# What to do
Each line of the listing that includes the string "PBUH" needs to be located and copied.

————

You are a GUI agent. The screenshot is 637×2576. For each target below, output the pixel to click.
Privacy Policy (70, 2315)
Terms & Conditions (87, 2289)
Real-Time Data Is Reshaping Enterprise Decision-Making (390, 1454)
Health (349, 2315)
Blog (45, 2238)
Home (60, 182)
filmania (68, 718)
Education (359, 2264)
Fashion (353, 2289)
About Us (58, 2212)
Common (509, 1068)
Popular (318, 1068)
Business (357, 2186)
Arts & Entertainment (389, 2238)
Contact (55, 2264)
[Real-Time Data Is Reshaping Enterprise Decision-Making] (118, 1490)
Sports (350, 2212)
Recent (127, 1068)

————

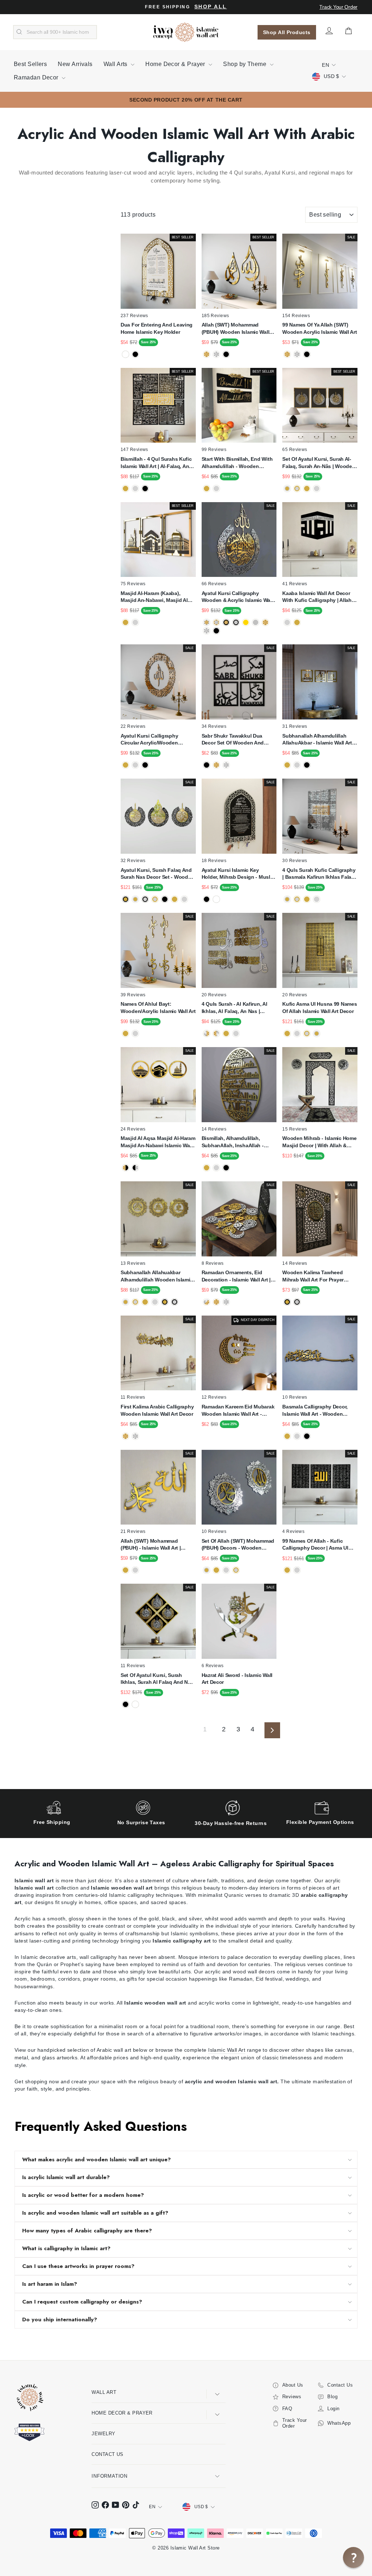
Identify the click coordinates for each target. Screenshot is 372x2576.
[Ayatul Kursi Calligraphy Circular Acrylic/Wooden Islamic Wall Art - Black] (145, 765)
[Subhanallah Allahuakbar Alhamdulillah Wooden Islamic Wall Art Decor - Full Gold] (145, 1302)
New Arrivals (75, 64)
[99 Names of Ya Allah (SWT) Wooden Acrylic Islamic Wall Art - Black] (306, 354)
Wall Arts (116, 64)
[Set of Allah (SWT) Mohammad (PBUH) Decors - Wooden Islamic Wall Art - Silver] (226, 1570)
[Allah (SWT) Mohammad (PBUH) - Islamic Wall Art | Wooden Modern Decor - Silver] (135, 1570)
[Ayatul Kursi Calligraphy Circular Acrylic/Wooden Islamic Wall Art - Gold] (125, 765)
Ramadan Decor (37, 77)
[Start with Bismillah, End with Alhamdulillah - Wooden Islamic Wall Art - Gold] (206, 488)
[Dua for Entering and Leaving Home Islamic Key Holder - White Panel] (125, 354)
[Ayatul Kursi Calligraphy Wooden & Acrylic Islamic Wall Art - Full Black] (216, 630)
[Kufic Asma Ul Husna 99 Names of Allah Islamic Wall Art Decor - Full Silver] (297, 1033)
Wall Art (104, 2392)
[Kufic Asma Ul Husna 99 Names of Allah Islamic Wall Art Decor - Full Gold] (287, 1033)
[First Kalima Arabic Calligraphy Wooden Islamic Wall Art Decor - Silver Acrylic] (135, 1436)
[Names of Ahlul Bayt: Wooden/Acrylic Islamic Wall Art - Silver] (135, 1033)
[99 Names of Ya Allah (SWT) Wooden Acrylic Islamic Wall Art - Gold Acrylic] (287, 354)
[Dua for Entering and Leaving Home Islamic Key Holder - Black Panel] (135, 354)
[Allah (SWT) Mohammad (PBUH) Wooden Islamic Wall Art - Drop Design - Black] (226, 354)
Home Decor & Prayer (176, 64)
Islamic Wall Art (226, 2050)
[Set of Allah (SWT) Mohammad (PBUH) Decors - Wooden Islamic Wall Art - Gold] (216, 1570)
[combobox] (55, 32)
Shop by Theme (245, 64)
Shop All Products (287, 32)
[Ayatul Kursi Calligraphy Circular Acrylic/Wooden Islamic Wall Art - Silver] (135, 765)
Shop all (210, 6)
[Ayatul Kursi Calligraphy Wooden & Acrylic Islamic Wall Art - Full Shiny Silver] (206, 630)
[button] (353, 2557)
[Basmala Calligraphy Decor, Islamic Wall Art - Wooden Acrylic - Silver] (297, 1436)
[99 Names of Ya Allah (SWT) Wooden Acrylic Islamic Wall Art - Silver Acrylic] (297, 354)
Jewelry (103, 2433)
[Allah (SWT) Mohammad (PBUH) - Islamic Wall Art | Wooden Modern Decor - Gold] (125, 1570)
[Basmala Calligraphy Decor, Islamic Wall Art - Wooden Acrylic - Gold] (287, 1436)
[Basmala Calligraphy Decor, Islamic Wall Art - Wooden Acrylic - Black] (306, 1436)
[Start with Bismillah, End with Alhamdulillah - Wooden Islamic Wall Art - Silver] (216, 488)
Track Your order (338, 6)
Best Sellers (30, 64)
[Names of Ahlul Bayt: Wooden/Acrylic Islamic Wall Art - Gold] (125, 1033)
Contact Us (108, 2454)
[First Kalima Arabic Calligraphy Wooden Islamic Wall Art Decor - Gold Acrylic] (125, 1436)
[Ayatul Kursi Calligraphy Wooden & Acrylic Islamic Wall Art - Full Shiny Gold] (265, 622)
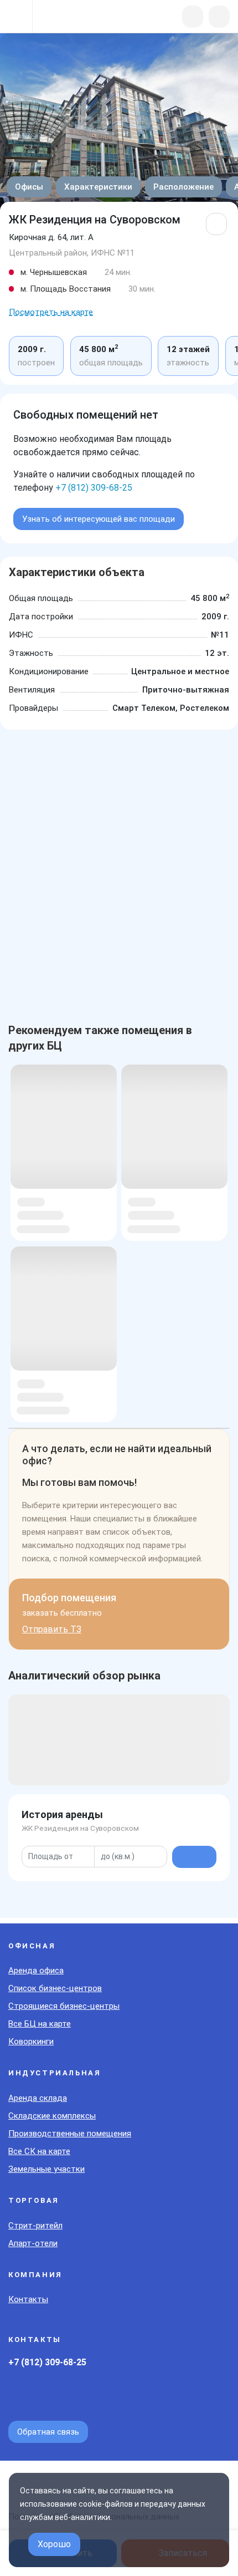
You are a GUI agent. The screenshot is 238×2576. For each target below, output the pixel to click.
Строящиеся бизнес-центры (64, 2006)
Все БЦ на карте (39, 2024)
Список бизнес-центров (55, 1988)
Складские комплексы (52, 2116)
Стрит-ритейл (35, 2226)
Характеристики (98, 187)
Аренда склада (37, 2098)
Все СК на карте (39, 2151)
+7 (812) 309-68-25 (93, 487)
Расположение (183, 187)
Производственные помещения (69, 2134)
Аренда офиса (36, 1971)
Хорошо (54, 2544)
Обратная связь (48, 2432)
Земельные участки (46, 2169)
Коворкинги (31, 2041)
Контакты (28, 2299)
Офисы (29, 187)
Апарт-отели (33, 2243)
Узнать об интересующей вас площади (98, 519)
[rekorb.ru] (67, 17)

————

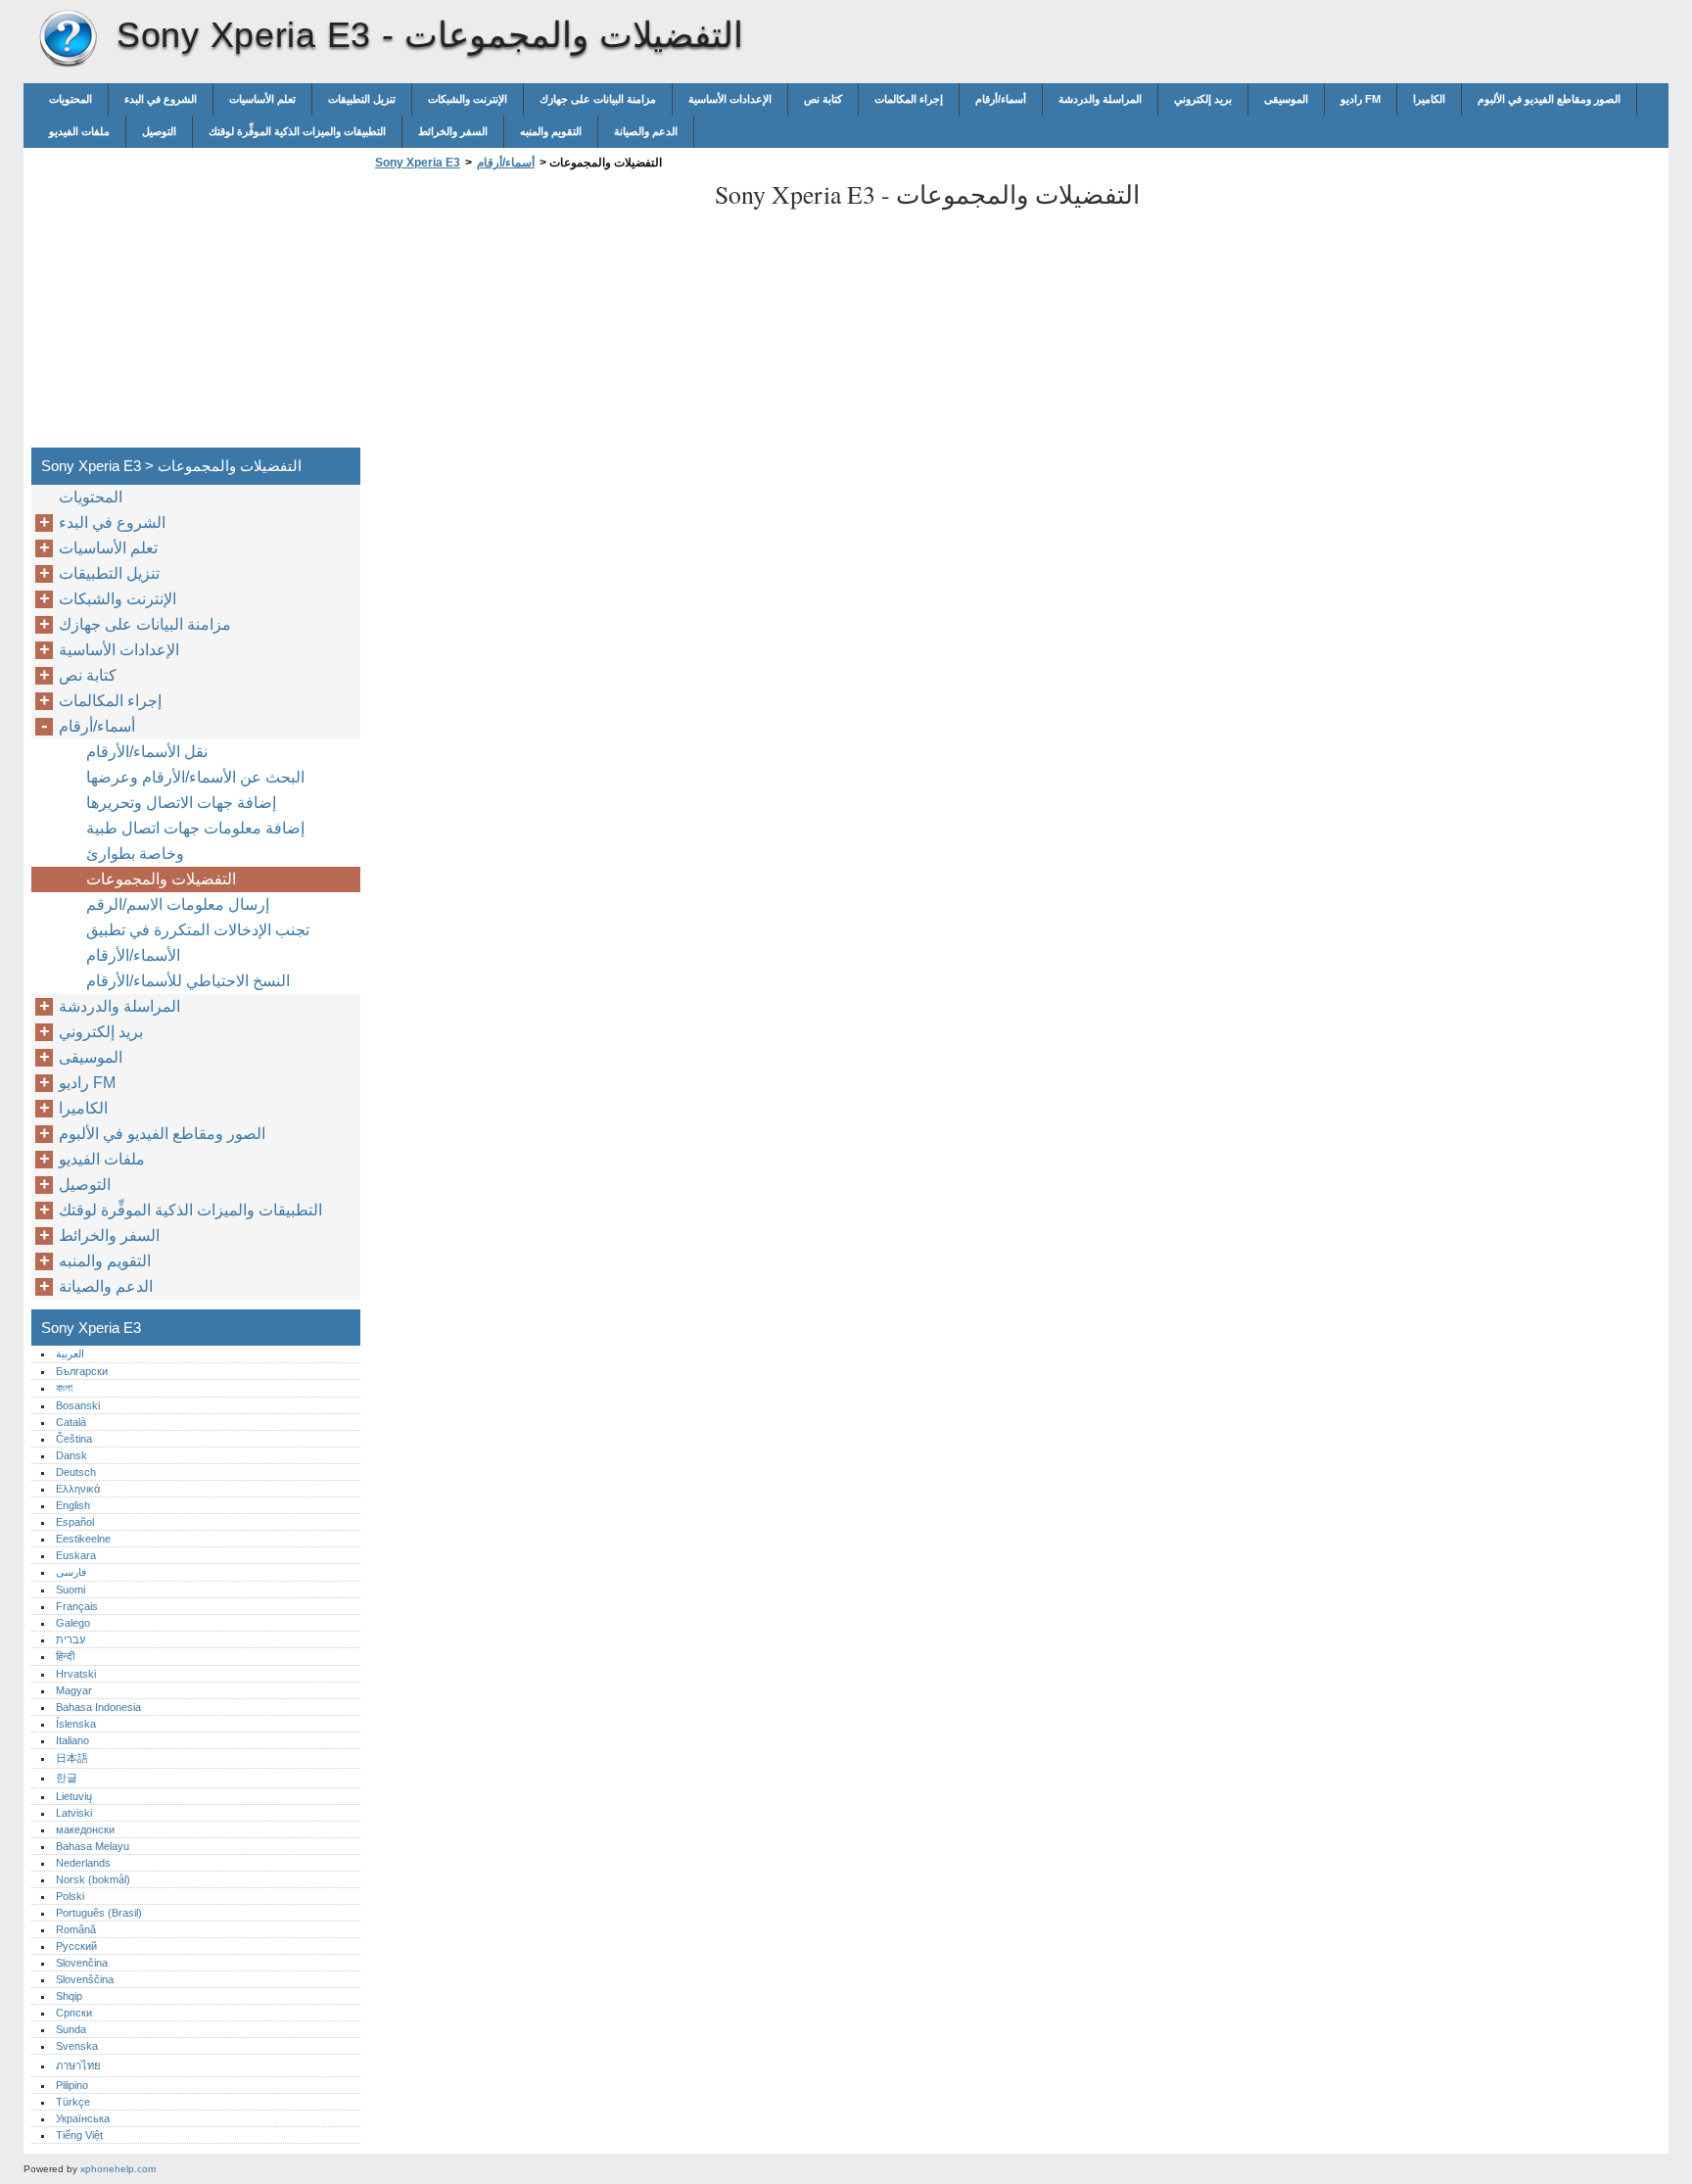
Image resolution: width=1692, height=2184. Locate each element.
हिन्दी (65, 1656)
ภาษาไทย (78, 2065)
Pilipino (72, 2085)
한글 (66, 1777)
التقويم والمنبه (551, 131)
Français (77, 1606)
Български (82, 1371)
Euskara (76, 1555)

————

# Result
[Set of Allah (SWT) Mohammad (PBUH) Decors - Wooden Islamic Wall Art - Silver] (226, 1570)
[Allah (SWT) Mohammad (PBUH) - Islamic Wall Art | Wooden Modern Decor - Silver] (135, 1570)
[Allah (SWT) Mohammad (PBUH) Wooden Islamic Wall Art - Drop Design - Black] (226, 354)
[Set of Allah (SWT) Mohammad (PBUH) Decors - Wooden Islamic Wall Art - Gold] (216, 1570)
[Allah (SWT) Mohammad (PBUH) - Islamic Wall Art | Wooden Modern Decor - Gold] (125, 1570)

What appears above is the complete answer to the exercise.